====Column Diff====
dev environment:
  Fedora 17, gcc 4.7 with c++0x

files:
  DataSource.h: Define interface for datasource class. This interface can be used for getting and writing data from/to file, database or network.

  FileDataSource.h: Inherit DataSource interface and implment default behavior for file related operations. 

  InputFileDataSource.h: Specific implementation for input file 

  OutputFileDataSource.h: Specific implementation for output file

  DataSourceManager.h: Manage all the datasource, include but not limit to create, get, update and delete datasource object. With manger class, we can easily use different datasource for input or output. For example, we can convenitently use file and database for input and network for output.

  DataSourceFactory.h: Facotry is used to create class for each specific types.

  Diff.h: Diff class define inteface for diff object, which implementas specific diff operation of 2 types. 

  IntDiffInt.h: Specific diff behavior between 2 int object 

  StringDiffString.h: Specific diff behavior between 2 string object 

  DiffManager.h: Manage all the diff object of 2 types. There is a map inside DiffManage to avoid creating duplicate diff objects. 

  DiffFactory.h: Similar to DataSourceFactory class. 

  Utils.h: Define serveral helper functions.


design logic: 
  1. DataSource class is an abstraction for data source. User need to inherit the datasource  interface to create specific datasource class. The DataSource Manager class is used to manage all the available datasources. This will help to seperate specific implementation of each data source from all data sources' common interface. The Factory class is used to create specific data source object. 

  2. Diff class is used to define the diff operation between 2 types. User need to inherit Diff virtual class in order to define specific diff operation. Similar to datasource, the diff class also has its own manager factory class. 

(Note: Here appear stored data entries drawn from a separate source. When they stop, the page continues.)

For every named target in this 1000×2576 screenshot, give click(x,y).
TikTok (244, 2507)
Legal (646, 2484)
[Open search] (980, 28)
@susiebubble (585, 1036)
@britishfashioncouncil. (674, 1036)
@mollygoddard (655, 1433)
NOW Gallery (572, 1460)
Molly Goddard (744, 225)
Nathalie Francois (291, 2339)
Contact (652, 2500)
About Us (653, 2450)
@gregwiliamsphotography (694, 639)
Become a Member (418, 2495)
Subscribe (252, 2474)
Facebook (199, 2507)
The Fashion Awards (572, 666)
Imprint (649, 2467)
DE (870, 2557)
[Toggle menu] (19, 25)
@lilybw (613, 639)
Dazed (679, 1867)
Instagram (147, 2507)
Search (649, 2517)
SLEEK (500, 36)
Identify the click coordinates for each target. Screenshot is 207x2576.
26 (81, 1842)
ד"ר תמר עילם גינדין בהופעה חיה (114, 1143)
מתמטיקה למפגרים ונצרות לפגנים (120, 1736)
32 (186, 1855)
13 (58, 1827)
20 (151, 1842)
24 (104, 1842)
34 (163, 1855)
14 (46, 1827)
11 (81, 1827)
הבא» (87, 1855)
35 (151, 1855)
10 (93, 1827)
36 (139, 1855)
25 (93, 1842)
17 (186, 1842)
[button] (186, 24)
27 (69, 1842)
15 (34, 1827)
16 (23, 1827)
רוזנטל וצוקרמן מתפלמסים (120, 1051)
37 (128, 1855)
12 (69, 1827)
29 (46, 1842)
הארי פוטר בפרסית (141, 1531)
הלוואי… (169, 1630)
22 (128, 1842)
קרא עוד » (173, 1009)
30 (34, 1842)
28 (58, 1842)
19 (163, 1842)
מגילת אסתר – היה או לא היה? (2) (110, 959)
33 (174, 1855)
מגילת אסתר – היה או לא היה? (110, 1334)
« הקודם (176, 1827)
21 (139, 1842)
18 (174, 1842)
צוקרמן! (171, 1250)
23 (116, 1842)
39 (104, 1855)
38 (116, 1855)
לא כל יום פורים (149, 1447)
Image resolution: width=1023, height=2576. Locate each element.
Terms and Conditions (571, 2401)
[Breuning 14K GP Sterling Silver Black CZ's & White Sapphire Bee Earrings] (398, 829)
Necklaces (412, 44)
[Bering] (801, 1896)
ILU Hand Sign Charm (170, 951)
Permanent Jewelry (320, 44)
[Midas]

  3. I extensively use shared pointer instead of nake pointer to avoid potential memory leaking issue.

  4. I use C-style file functions (fgets, fprintf) to process the file, instead of cin and cout, since cin use inherit mechinism within implementation which make it very slow when processing large files. Using fgets instead of fscanf is to avoid potential buffer overflow bug.

  5. I use char "_" to separate column type, each value should be no more that 255 characater in length. The empty line inside file will be skiped when comparing. 

how to compile, run and test:
  0. use make to compile
  1. use ./colDiff input1 input2 output 
  2. testcase dir contain serveral testcases

possible improvement:
  1. Refactor factory and manager to create an abstract base class. 
  2. Add exeception control related code to do more check about input
  3. Add all the config related parameter into static Utils class 
  4. Add more test caes to test the corner and extreme cases.
  5. Add XML config to define which diff function currently support in this program, load 
     each addon function without re-compile the program.